*** GIVEN PASSAGE ***

Light-harvesting antenna and proton-activated photodynamic effect of a novel BODIPY-fullerene C60 dyad as potential antimicrobial agent

Abstract

A covalently linked BODIPY−fullerene C 60 dyad (BDP−C 60 ) was synthesized as a two-segment structure, which consists of a visible light-harvesting antenna attached to an energy or electron acceptor moiety. This structure was designed to improve the photodynamic action of fullerene C 60 to inactivate bacteria. The absorption spectrum of BDP−C 60 was found to be a superposition of the spectra of its constitutional moieties, whereas the fluorescence emission of the BODIPY unit was strongly quenched by the fullerene C 60 . Spectroscopic, calculations, and redox studies indicate a competence between photoinduced energy and electron transfer. Protonating the dimethylaminophenyl substituent through addition of an acidic medium led to a substantial increase in the fluorescence emission, triplet excited state formation, and singlet molecular oxygen production. At physiological pH, photosensitized inactivation of Staphylococcus aureus mediated by 1 μM BDP−C 60 exhibited a 4.5 log decrease of cell survival (>99.997 %) after 15 min irradiation. A similar result was obtained with Escherichia coli using 30 min irradiation. Moreover, proton-activated photodynamic action of BDP−C 60 turned this dyad into a highly effective photosensitizer to eradicate E. coli. Therefore, BDP−C 60 is an interesting photosensitizing structure in which the light-harvesting antenna effect of the BODIPY unit combined with the protonation of dimethylaminophenyl group can be used to improve the photoinactivation of bacteria.

*** End of GIVEN PASSAGE ***

• [YOUR INSTRUCTIONS]:
According to the abstract above, how long did irradiation last when 1 μM BDP−C 60 produced a 4.5 log decrease in Staphylococcus aureus survival?

*** DATASET EXTRACT ***

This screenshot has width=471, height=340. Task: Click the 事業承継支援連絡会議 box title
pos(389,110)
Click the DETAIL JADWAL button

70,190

*** End of DATASET EXTRACT ***

• [WRITTEN ANSWER]:
15 minutes